Substituting this reulti nto [1] gives ud
# int_0^1x^2e^xdx = e - 2(1) #
Hence,
# int_0^1x^2e^xdx = e - 2 #

Nov 4, 2016

Use integration by parts twice, taking the x term as that which you derive, and the #e^x# term as that which you "anti-derive" both times.

Explanation:

The method of integration by parts can take a little practice before the answers start to jump out at you. Usually, the most challenging part of this method is figuring out what to derive and what to "anti-derive." You may use different variables, but I will be using this form in my explanation:

#uv-int v du#

I will show how to find the anti-derivative first, then evaluate.

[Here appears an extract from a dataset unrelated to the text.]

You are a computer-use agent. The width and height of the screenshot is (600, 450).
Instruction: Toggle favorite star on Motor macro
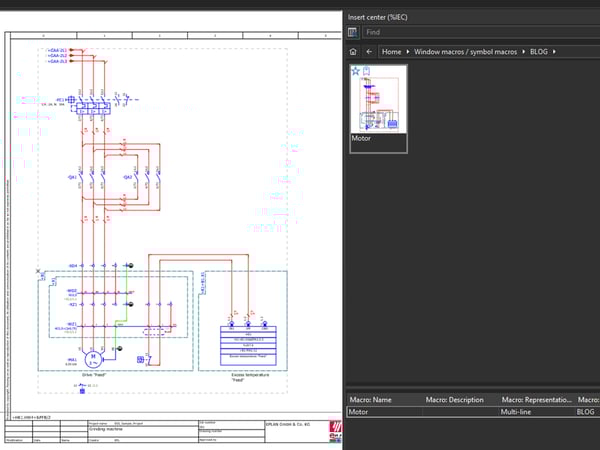[x=356, y=71]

First, we need to recognize that the derivative of #e^(x)# is just #e^x#. Because of this, we know that if we were to choose to derive the #e^x# term and take the antiderivative of the #x^2# term, we wouldn't get anywhere; we would just end up continually increasing the power of our x term. So, we can take #x^2# as our term to derive and #e^x# as our term to "anti-derive."

Thus, we can set #u = x^2#, and #du=2xdx#, and #dv=e^xdx# where #v=e^x#.

That gives us:

#x^2e^x-2int(xe^x)dx#

We still have that #xe^x# situation, so we can then follow the above process again quite similarly. Note that I have chosen to take the constant, 2, outside of the integral.

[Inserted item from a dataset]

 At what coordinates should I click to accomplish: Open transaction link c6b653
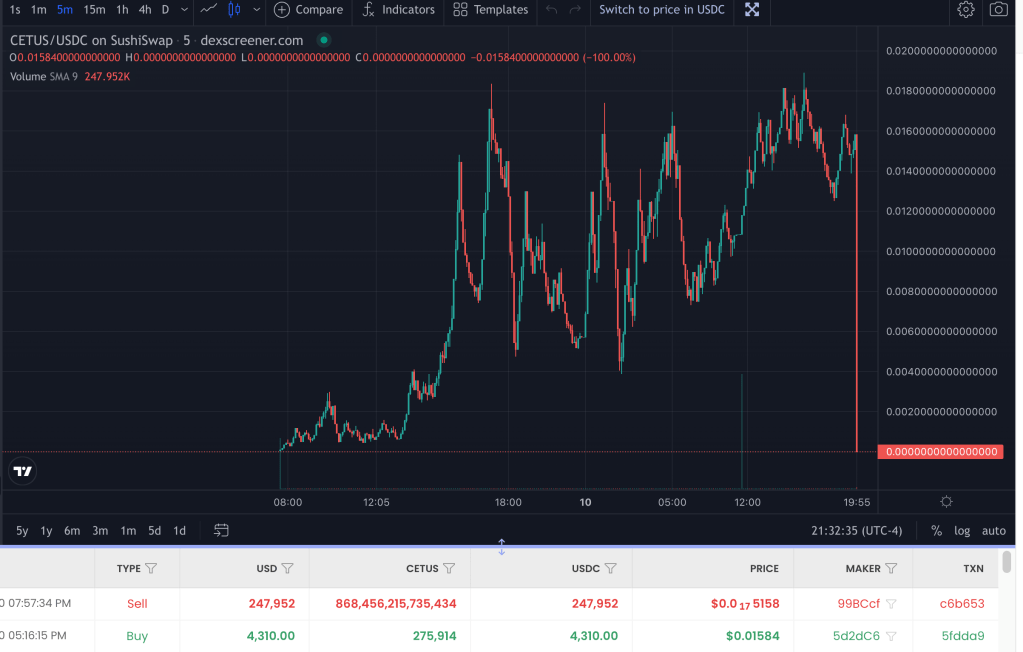(962, 603)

#u=x#, #du=dx#, #dv=e^xdx#, #v=e^x#

That gives us:

#x^2e^x-2[xe^x-int(e^x)dx#]

(Don't forget the terms you found in the first usage of integration by parts, or the 2!)

We can find the integral of #e^x#, so we are through with integration by parts. Thus, we have:

#x^2e^x-2xe^x+2e^x#

or #e^x(x^2-2x+2)#

To evaluate this with limits of integration from 0 to 1, we have:

#(1)^2e^(1)-2(1)e^(1)+2e^(1)#-#[(0)^2e^(0)-2(0)e^(0)+2e^(0)]#

Because #e^0 = 1#, we have:

#e-2e+2e-0+0-2#

And so, our final answer is:

#e-2#